The fact is that the permissions are granted on a different Uri than the one from DocumentsContract.getTreeDocumentId(Uri.parse(parentFolderUriString));

Here's the log:

D/compare: content://com.android.providers.downloads.documents/tree/raw%3A%2Fstorage%2Femulated%2F0%2FDownload%2Faccesspoint1 content://com.android.providers.downloads.documents/tree/raw:/storage/emulated/0/Download/accesspoint1 true true

Indeed the id value is:

raw%3A%2Fstorage%2Femulated%2F0%2FDownload%2Faccesspoint1

that leads to the final Uri value

content://com.google.android.apps.docs.storage/tree/raw%253A%252Fstorage%252Femulated%252F0%252FDownload%252Faccesspoint1

So it seems that I should request permissions also on this different version of the Uri, if I want that no security exception (with permission denial) is issued? But it seems not possible to take the permissions on a different form uri.

How to solve this?

Solution

  • Offtopic: you don't need intent.addFlags() in 'openPickerForFolderSelection' method.

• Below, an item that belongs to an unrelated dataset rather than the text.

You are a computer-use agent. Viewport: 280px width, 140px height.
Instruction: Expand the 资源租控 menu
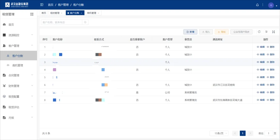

    Now on your topic - I think you just need to use DocumentContract.buildDocumentUriUsingTree() to get the uri you need (atleast this worked for me when I tried to create file/directory this way), so it would be something like:

    Uri oldParentUri = Uri.parse(parentFolderUriString);
String id = DocumentsContract.getTreeDocumentId(oldParentUri );
Uri parentFolderUri= DocumentsContract.buildChildDocumentsUriUsingTree(oldParentUri , id);

    On the other hand I suggest you use DocumentFile API - it's much easier imo. your 'createFolderInFolder' would then look like this:

    Uri parentFolderUri = Uri.parse(parentFolderUriString);
DocumentFile parentFolder = DocumentFile.fromTreeUri(context, parentFolderUri);
parentFolder.createDirectory(folderName);

    Then you can easily get the created folder uri and do something from there.